━━ Text segment
Thanks for the explanation, Ian.

Now I know, and knowing is half the battle.
            -- G.I. Joe
:)

Rich Jesse                           System/Database Administrator
[EMAIL PROTECTED]              Quad/Tech International, Sussex, WI USA


> -----Original Message-----
> From: MacGregor, Ian A. [mailto:[EMAIL PROTECTED]]
> Sent: Wednesday, July 10, 2002 4:40 PM
> To: Multiple recipients of list ORACLE-L
> Subject: RE: Statspack Intervals
> 
> 
> I don't think it will.  V$SQLAREA gives information  on 
> executions, disk reads, logical reads, etc.
> It tells nothing about waits.   Joining the two tables you 
> mention  does not show you who has been running the queries, 
> just who parsed them originally. Yes, the rest of statspack 
> does have information on wait events but it is  not tied back 
> to the queries which caused them.
━━━━
Goal of the exercise ->
In the Statspack email, what reasons does Ian give for doubting that the approach will work? Answer in one to three sentences. The material that comes next isn't needed.
━━ Data lines
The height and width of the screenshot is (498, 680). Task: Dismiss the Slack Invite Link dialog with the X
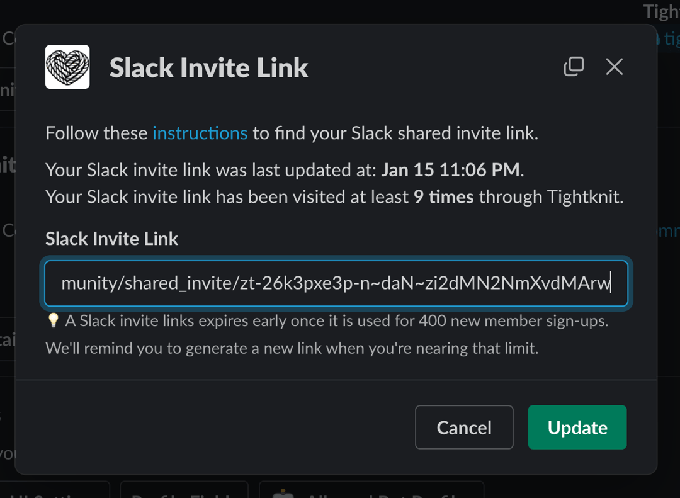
━━━━
Exercise result ->
V$SQLAREA reports executions, disk reads, and logical reads but nothing about waits. Joining the two tables shows only who originally parsed the queries, not who has been running them. The rest of Statspack does record wait events, but it doesn't tie them back to the queries that caused them.